-- Instructions to follow --
Without skipping a line, reproduce the entries exactly.

-- Dataset excerpts --
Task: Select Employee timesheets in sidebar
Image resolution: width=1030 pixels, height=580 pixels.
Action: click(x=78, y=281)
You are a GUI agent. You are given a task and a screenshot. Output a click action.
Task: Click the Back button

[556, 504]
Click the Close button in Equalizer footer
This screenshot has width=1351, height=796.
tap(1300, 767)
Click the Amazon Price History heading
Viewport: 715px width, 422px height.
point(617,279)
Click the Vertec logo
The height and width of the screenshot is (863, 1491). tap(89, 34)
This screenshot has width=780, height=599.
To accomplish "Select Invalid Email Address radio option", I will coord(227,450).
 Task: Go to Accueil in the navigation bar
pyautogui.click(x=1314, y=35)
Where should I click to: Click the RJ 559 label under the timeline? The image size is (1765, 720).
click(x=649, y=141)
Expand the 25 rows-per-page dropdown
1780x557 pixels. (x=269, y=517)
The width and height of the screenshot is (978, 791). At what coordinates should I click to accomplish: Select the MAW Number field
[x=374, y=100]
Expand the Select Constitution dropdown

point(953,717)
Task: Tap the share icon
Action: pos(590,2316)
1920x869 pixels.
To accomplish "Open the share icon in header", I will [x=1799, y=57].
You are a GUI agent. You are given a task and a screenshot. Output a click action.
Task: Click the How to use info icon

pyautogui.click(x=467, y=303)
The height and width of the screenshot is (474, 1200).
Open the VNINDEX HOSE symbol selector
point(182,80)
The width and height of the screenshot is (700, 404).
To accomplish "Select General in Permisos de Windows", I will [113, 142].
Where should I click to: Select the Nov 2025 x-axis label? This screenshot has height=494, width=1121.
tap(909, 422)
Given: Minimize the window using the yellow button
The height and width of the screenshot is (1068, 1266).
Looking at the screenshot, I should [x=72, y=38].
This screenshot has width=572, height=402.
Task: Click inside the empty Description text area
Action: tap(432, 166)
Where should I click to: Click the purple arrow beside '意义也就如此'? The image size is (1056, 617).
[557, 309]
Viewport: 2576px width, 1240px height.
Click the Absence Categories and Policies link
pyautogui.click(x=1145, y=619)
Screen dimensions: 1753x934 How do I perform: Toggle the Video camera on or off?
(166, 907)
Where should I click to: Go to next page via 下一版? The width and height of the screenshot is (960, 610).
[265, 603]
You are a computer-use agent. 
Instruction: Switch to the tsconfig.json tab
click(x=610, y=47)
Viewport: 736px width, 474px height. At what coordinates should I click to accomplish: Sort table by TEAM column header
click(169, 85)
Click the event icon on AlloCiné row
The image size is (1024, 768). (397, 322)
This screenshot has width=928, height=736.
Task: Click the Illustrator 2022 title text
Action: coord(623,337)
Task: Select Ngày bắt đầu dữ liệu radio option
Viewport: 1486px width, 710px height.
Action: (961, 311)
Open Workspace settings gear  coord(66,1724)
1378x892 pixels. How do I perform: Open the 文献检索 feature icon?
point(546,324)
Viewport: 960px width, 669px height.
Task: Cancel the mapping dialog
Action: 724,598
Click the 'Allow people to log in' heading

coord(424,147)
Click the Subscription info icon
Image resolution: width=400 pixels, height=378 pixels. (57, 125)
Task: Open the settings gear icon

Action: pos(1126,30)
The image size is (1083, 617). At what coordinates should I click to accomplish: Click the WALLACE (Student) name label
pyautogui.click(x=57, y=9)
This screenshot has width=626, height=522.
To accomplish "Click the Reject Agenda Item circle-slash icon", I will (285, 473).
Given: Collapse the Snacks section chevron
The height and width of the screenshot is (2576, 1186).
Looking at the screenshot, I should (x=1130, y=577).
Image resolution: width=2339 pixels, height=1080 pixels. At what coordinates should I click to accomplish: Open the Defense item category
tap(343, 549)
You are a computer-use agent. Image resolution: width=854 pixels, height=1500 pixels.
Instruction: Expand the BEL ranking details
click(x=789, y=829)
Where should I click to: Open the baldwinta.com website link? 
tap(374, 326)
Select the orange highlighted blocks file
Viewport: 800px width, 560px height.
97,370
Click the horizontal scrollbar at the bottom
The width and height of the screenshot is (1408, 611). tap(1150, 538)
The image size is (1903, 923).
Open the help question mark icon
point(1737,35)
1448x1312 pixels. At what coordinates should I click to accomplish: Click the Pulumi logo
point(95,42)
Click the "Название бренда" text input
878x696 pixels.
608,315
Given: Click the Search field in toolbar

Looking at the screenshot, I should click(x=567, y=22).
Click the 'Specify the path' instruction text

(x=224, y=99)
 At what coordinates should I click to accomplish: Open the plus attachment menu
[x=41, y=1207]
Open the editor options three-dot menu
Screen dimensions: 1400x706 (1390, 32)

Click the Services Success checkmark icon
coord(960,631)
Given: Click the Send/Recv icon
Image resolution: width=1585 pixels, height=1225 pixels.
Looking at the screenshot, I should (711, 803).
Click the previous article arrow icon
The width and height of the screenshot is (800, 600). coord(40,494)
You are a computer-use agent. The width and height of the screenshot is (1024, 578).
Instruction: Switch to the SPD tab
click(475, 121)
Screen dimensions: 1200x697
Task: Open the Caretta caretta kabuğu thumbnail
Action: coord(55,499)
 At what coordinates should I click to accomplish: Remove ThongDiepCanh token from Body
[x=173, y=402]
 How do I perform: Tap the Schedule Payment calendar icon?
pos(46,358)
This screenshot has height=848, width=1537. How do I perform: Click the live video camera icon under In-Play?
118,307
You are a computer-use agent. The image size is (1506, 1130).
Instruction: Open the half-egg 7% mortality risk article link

-- Solution to the problem --
Task: Select Employee timesheets in sidebar
Image resolution: width=1030 pixels, height=580 pixels.
Action: click(x=78, y=281)
You are a GUI agent. You are given a task and a screenshot. Output a click action.
Task: Click the Back button

[556, 504]
Click the Close button in Equalizer footer
This screenshot has width=1351, height=796.
tap(1300, 767)
Click the Amazon Price History heading
Viewport: 715px width, 422px height.
point(617,279)
Click the Vertec logo
The height and width of the screenshot is (863, 1491). tap(89, 34)
This screenshot has width=780, height=599.
To accomplish "Select Invalid Email Address radio option", I will coord(227,450).
 Task: Go to Accueil in the navigation bar
pyautogui.click(x=1314, y=35)
Where should I click to: Click the RJ 559 label under the timeline? The image size is (1765, 720).
click(x=649, y=141)
Expand the 25 rows-per-page dropdown
1780x557 pixels. (x=269, y=517)
The width and height of the screenshot is (978, 791). At what coordinates should I click to accomplish: Select the MAW Number field
[x=374, y=100]
Expand the Select Constitution dropdown

point(953,717)
Task: Tap the share icon
Action: pos(590,2316)
1920x869 pixels.
To accomplish "Open the share icon in header", I will [x=1799, y=57].
You are a GUI agent. You are given a task and a screenshot. Output a click action.
Task: Click the How to use info icon

pyautogui.click(x=467, y=303)
The height and width of the screenshot is (474, 1200).
Open the VNINDEX HOSE symbol selector
point(182,80)
The width and height of the screenshot is (700, 404).
To accomplish "Select General in Permisos de Windows", I will [113, 142].
Where should I click to: Select the Nov 2025 x-axis label? This screenshot has height=494, width=1121.
tap(909, 422)
Given: Minimize the window using the yellow button
The height and width of the screenshot is (1068, 1266).
Looking at the screenshot, I should [x=72, y=38].
This screenshot has width=572, height=402.
Task: Click inside the empty Description text area
Action: tap(432, 166)
Where should I click to: Click the purple arrow beside '意义也就如此'? The image size is (1056, 617).
[557, 309]
Viewport: 2576px width, 1240px height.
Click the Absence Categories and Policies link
pyautogui.click(x=1145, y=619)
Screen dimensions: 1753x934 How do I perform: Toggle the Video camera on or off?
(166, 907)
Where should I click to: Go to next page via 下一版? The width and height of the screenshot is (960, 610).
[265, 603]
You are a computer-use agent. 
Instruction: Switch to the tsconfig.json tab
click(x=610, y=47)
Viewport: 736px width, 474px height. At what coordinates should I click to accomplish: Sort table by TEAM column header
click(169, 85)
Click the event icon on AlloCiné row
The image size is (1024, 768). (397, 322)
This screenshot has width=928, height=736.
Task: Click the Illustrator 2022 title text
Action: coord(623,337)
Task: Select Ngày bắt đầu dữ liệu radio option
Viewport: 1486px width, 710px height.
Action: (961, 311)
Open Workspace settings gear  coord(66,1724)
1378x892 pixels. How do I perform: Open the 文献检索 feature icon?
point(546,324)
Viewport: 960px width, 669px height.
Task: Cancel the mapping dialog
Action: 724,598
Click the 'Allow people to log in' heading

coord(424,147)
Click the Subscription info icon
Image resolution: width=400 pixels, height=378 pixels. (57, 125)
Task: Open the settings gear icon

Action: pos(1126,30)
The image size is (1083, 617). At what coordinates should I click to accomplish: Click the WALLACE (Student) name label
pyautogui.click(x=57, y=9)
This screenshot has width=626, height=522.
To accomplish "Click the Reject Agenda Item circle-slash icon", I will (285, 473).
Given: Collapse the Snacks section chevron
The height and width of the screenshot is (2576, 1186).
Looking at the screenshot, I should (x=1130, y=577).
Image resolution: width=2339 pixels, height=1080 pixels. At what coordinates should I click to accomplish: Open the Defense item category
tap(343, 549)
You are a computer-use agent. Image resolution: width=854 pixels, height=1500 pixels.
Instruction: Expand the BEL ranking details
click(x=789, y=829)
Where should I click to: Open the baldwinta.com website link? 
tap(374, 326)
Select the orange highlighted blocks file
Viewport: 800px width, 560px height.
97,370
Click the horizontal scrollbar at the bottom
The width and height of the screenshot is (1408, 611). tap(1150, 538)
The image size is (1903, 923).
Open the help question mark icon
point(1737,35)
1448x1312 pixels. At what coordinates should I click to accomplish: Click the Pulumi logo
point(95,42)
Click the "Название бренда" text input
878x696 pixels.
608,315
Given: Click the Search field in toolbar

Looking at the screenshot, I should click(x=567, y=22).
Click the 'Specify the path' instruction text

(x=224, y=99)
 At what coordinates should I click to accomplish: Open the plus attachment menu
[x=41, y=1207]
Open the editor options three-dot menu
Screen dimensions: 1400x706 (1390, 32)

Click the Services Success checkmark icon
coord(960,631)
Given: Click the Send/Recv icon
Image resolution: width=1585 pixels, height=1225 pixels.
Looking at the screenshot, I should (711, 803).
Click the previous article arrow icon
The width and height of the screenshot is (800, 600). coord(40,494)
You are a computer-use agent. The width and height of the screenshot is (1024, 578).
Instruction: Switch to the SPD tab
click(475, 121)
Screen dimensions: 1200x697
Task: Open the Caretta caretta kabuğu thumbnail
Action: coord(55,499)
 At what coordinates should I click to accomplish: Remove ThongDiepCanh token from Body
[x=173, y=402]
 How do I perform: Tap the Schedule Payment calendar icon?
pos(46,358)
This screenshot has height=848, width=1537. How do I perform: Click the live video camera icon under In-Play?
118,307
You are a computer-use agent. The image size is (1506, 1130).
Instruction: Open the half-egg 7% mortality risk article link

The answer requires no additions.